In the year 2010 the internet is as valuable a commodity as they come. A business trying to export goods in the back and beyonds of County Cork could probably manage better without running water than the internet (provided, of course, that there were Ireland’s famous lush green fields to make do as toilets), yet this precise internet-dilemma is one facing many hundreds of potential and current start-ups around the country.
And if the the internet began as the preserve of geeks, then of pornographers, and finally of social networking junkies, the era has finally dawned when the internet has gained widespread use and acceptance as an invaluable tool for everybody.
Everyone from tele-workers to research academics to high-flying enterprises are using the ‘net to do business, forge inter-continental contacts, and promote their businesses in ways which never would have been possible before the net-age.
Yet if that’s the case, why are we so slow to roll-out nationwide broadband, and why - as an article in the latest Sunday Business Post noted - are our hotels charging customs an average $25 just to get on the internet? If it doesn’t beggar belief, it certainly defies logic.

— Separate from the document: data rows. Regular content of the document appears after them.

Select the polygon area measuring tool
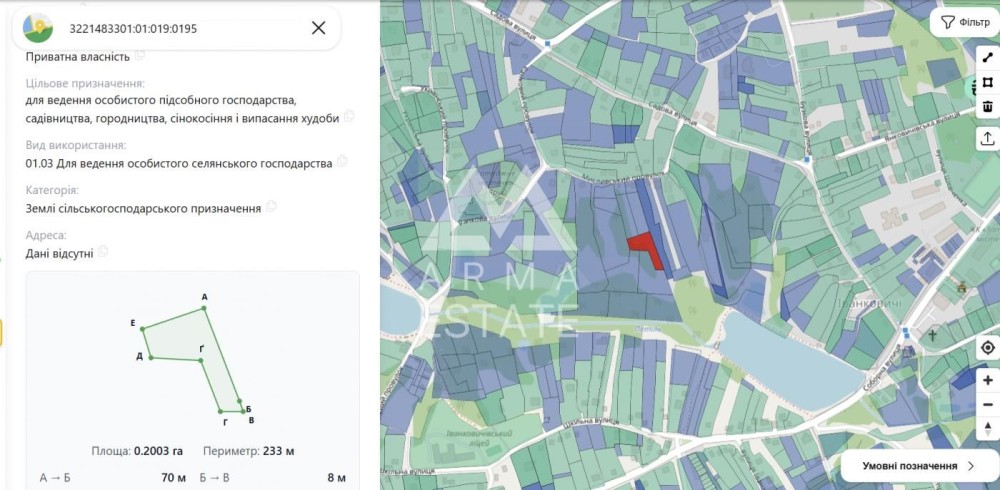The height and width of the screenshot is (490, 1000). [x=988, y=82]
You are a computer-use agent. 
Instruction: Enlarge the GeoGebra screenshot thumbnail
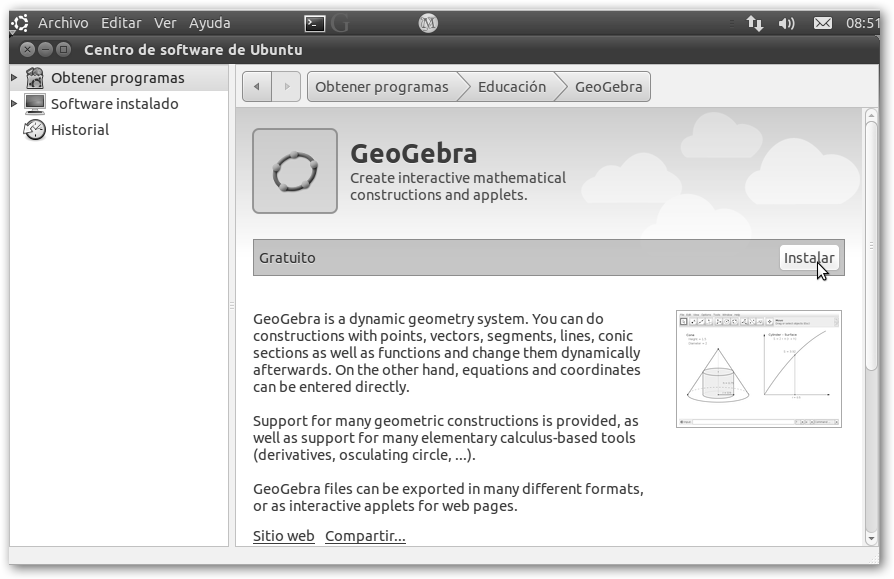tap(758, 369)
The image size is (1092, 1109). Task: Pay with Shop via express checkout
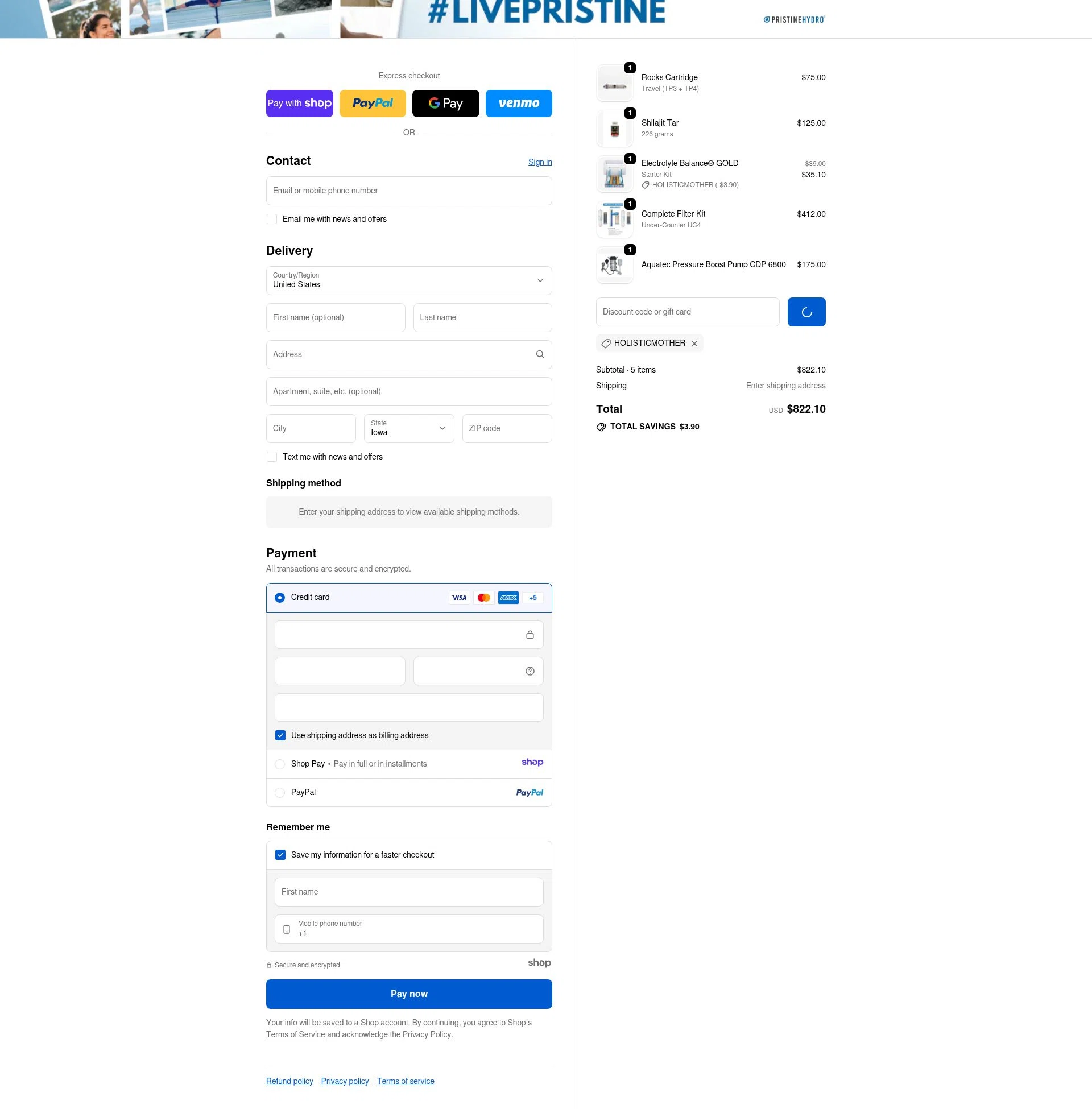coord(299,103)

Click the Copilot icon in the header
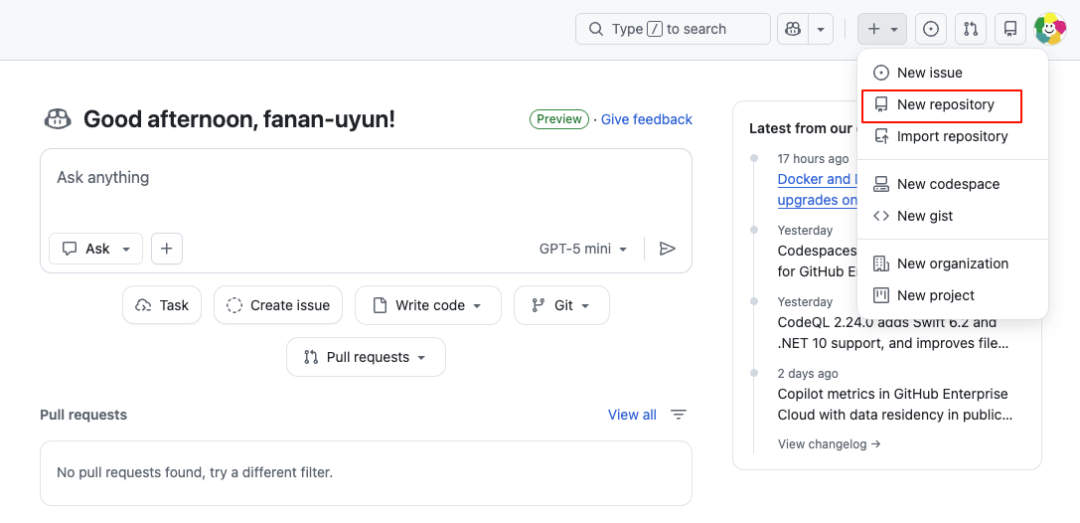tap(793, 29)
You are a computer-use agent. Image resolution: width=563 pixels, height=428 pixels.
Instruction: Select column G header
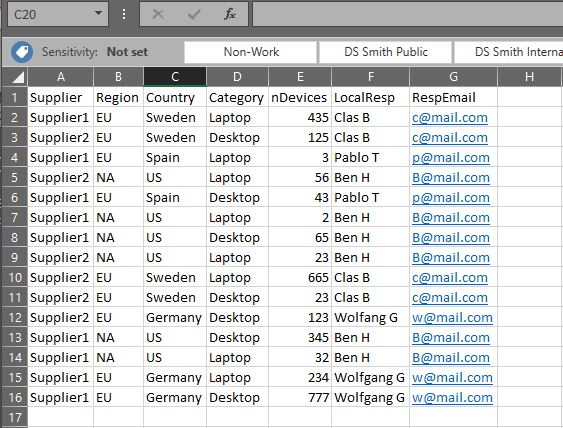click(453, 77)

The problem is perhaps best described as a typical case of the ‘Dublinitis’, as some Corkonians are fond of saying. As anyone who’s ever holidayed in Ireland is probably aware, when the weather forecaster heralds some ever-scarce ‘bright weather’ for tomorrow, it means that Dublin - but not necessarily the majority rest of the country - is going to enjoy sun.
Likewise with broadband. Although Dublin and Ireland’s metropolitan areas enjoy fairly decent broadband coverage, there are large chunks of the country - almost all rural - which do not, and despite the fact that these rural regions often tend to be sparsely populated, lower income, and geographically peripheral, depriving them of broadband access is a bit like kicking a man who’s down in the teeth.
A local Fianna Fail councilor last week summed up the wistful attitude of residents here to the broadband problem very well.
With the kind of refreshing technical don’t-know-how that you only nowadays get from your grandparents, he told the Southern Star newspaper that an “information superhighway” was available just off the southern Cork coast, and although he confessed that he wasn’t “the most technologically aware” himself, he felt that , “We [Irish] should be tapping into it.”
The problem is that many of us can’t.
If the Irish government would return from their summer-long hibernation and realize that there are more pressing issues than stag hunting legislation such as not having a reliable and nationwide broadband network then we could perhaps have some faith that things will finally turn around - as they keep promising.